By Joseph Erunke and Fortune Eromosele – Abuja
The Hepatitis Zero Nigerian Commission, yesterday, revealed that over 21 million persons live with the viral hepatitis infection in Nigeria.
Addressing newsmen in Abuja, Dr. Mike Omotosho, President Hepatitis Zero Nigerian Commission, described as staggering the prevalence of Hepatitis, adding that the World Health Organization, estimates more than 325 million people live with viral hepatitis B and C, with an estimated 2.8 million people being infected in 2018 alone.
Omotosho however, expressed worry over the limited level of knowledge regarding the viral hepatitis amongst Nigerians, despite the fact that it is a leading infectious cause of death and claims the lives of many each year.
According to him, “ As a consequence, most of the 21 million Nigeria’s estimated to be living with viral hepatitis do not know that they are infected, placing them at greater risk for severe even fatal complications from the disease and increasing the likelihood that they will spread the virus to others.
“According to the Federal Ministry of Health, Nigeria is one of the countries with the highest burden of viral hepatitis with a prevalence of 11% of hepatitis B and 2.2% of Hepatitis C. across the country, male to female distribution varies and children are not spared. Cases of viral hepatitis are most commonly found among the age group of 21 to 40 years.”
He noted that in Nigeria there is a strong relationship between HBV infection and various forms of Chronic Liver Disease, CLD, including chronic hepatitis, liver cirrhosis and hepatocellular carcinoma.
Furthermore, he said, the risk factors in Nigeria include; local circumcision, local uvelectomy and scarification on the body, tribal marks, surgical procedures, body piercing, delivery at home and receiving a blood transfusion.
Speaking in the same vein, Dr Akudo Ikpeazu, Coordinating Director, National Agency for the Control of Aids, NACA, stated that the Hepatitis virus should be of great concern to everyone as it claims lives daily.

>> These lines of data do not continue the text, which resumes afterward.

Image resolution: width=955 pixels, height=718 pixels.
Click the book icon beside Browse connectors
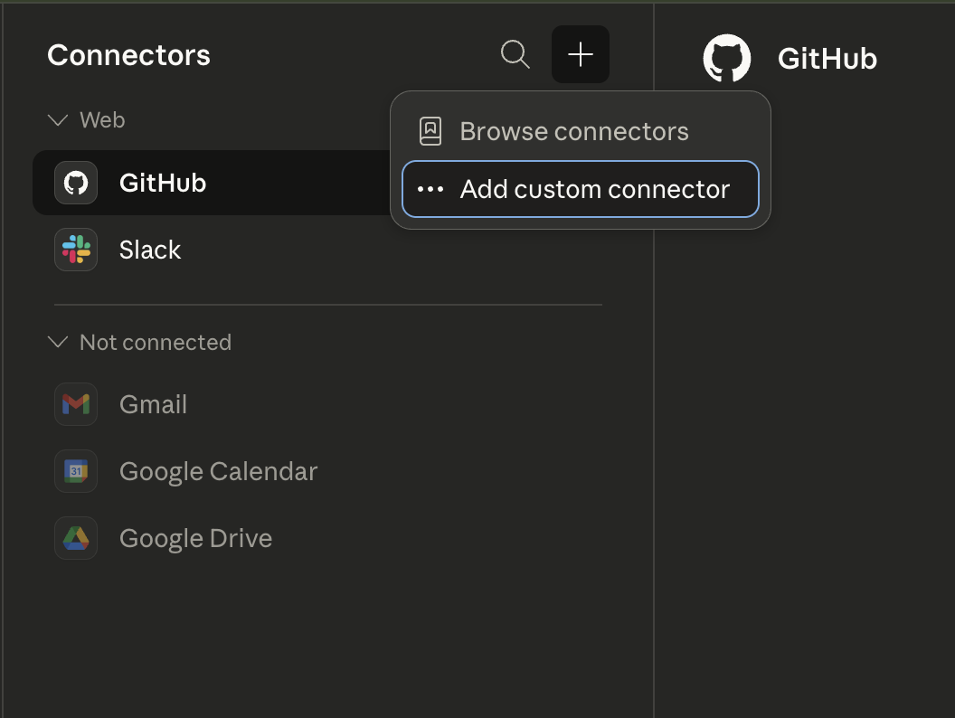(430, 131)
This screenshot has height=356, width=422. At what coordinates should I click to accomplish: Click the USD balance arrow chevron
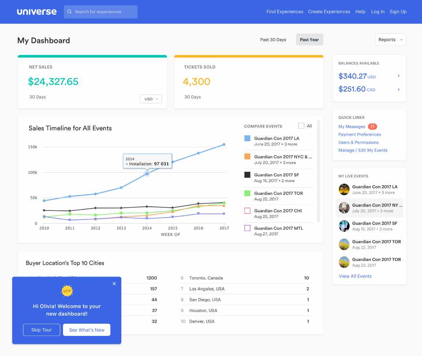(398, 76)
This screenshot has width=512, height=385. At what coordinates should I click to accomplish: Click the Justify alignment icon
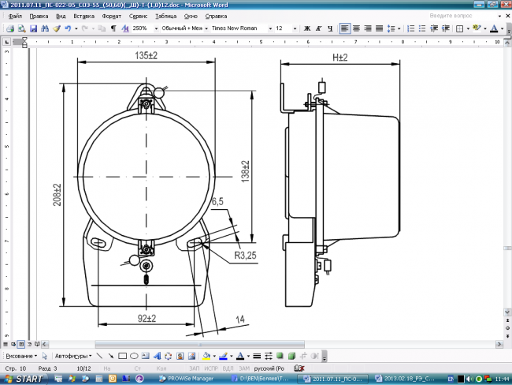(380, 28)
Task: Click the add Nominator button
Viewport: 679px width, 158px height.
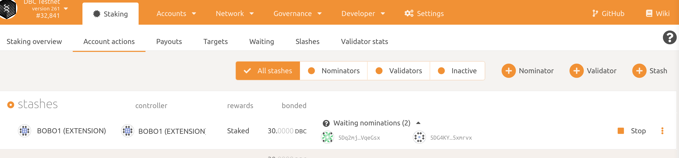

She said, “We estimate that about 18 million people are living with hepatitis in Nigeria, for hepatitis B we estimate for about 16 million and for hepatitis C about 2.2 million.
“So this a course for great concern for us, for those of us who work in HIV program there’s a lot of co-infection for hepatitis and HIV so it really is a big health problem, but the question is what have we done.
“One of the very quick things that the government did, Nigeria launched a formal program, the National Strategic Plan for the Control of Viral Hepatitis in Nigeria. It clearly enunciates what we are doing as a country and what we expect all the partners who work in that area to put hands together to work.”
“We’ve got over a thousand health workers trained across the country using a public health approach to ensure that hepatitis is managed at the facility level. Nigeria is one of the countries that has achieved 59% for vaccination,” she added.
Also speaking, the Director-General, National Orientation Agency, Dr Garba Abari said the primary duty of the agency, is to ensure that Nigerians are fully briefed and aware of the alarming dangers the hepatitis virus poses.
The DG who was ably represented by Mrs Mette Edekob, Director, Special Duties & State Operations, SDSO, said “Ours is to ensure that every Nigerian knows the danger of hepatitis B, C and A and we have done that.
“Since this partnership commenced, every state director of the NOA every chief, orientation and mobilization officer of the NOA has been informed and are directly in touch with this commission to ensure that whatever information concerning hepatitis that these officers are able to tell Nigerians and also answer question. We are the mobilizers, we pass information and so we must also have the right information to pass.
“And so I will assure that we’ve been told on what to say to Nigerians, how to say it and what answers to give when such question arrive. I want to assure you that we will do everything in our power in partnership with the relevant authorities to make it a zero disease in Nigeria.”